> _THE PROBLEM_
Copy, character for character, the part of the PySpark notebook below that begins at the words "findspark.init('/home/jacobs_cloud/spark-3.0.0-bin-hadoop2.7')" and stops after the words "sc = pyspark.SparkContext(conf=conf)".

> _DOCUMENT_

'''

In [1]:
import findspark
 
findspark.init('/home/jacobs_cloud/spark-3.0.0-bin-hadoop2.7')

In [2]:
#import modules and set the configuration
import pyspark
from pyspark import SparkContext,SparkConf
from pyspark.sql import SQLContext
from pyspark.sql.functions import col
conf = pyspark.SparkConf().setAppName("DLGtestapp").setMaster("local")

In [3]:
# start spark context session, sql context
sc = pyspark.SparkContext(conf=conf)
sql_con = SQLContext(sc)



In [4]:
#read in data as dataframe and change ScreenTemperature datatype to 'double'
df = sql_con.read.csv('weather*', inferSchema = False, header = True) 
df = df.withColumn('ScreenTemperature',
        col('ScreenTemperature').cast('double'))

In [5]:
#count number of rows
df.count()

'''

> _PROVIDED MATERIAL_

'''

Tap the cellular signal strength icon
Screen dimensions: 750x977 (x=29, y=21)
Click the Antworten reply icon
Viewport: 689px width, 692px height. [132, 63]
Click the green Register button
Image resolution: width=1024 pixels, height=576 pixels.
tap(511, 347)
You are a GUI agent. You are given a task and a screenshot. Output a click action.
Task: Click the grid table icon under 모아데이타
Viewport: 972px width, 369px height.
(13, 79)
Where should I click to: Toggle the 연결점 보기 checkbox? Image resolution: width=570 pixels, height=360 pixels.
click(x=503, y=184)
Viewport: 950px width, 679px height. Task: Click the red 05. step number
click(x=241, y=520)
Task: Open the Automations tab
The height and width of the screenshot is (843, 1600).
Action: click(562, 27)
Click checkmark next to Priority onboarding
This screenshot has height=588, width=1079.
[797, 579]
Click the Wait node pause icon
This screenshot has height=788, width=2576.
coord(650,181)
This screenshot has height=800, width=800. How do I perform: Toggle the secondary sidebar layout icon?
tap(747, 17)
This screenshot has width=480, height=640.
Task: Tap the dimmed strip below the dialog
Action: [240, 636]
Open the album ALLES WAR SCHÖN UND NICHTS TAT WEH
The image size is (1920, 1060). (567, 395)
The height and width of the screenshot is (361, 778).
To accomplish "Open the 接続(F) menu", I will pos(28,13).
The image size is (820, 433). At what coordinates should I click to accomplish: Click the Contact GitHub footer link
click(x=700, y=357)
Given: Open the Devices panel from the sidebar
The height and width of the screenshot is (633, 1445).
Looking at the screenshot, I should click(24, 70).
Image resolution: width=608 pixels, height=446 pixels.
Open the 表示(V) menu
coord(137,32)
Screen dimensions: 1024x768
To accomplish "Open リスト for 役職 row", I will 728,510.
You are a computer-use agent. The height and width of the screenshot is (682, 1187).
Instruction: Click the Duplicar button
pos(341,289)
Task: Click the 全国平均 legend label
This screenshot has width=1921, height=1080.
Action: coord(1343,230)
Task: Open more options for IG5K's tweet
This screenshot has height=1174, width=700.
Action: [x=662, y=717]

'''

> _TASK RESULT_
findspark.init('/home/jacobs_cloud/spark-3.0.0-bin-hadoop2.7')

In [2]:
#import modules and set the configuration
import pyspark
from pyspark import SparkContext,SparkConf
from pyspark.sql import SQLContext
from pyspark.sql.functions import col
conf = pyspark.SparkConf().setAppName("DLGtestapp").setMaster("local")

In [3]:
# start spark context session, sql context
sc = pyspark.SparkContext(conf=conf)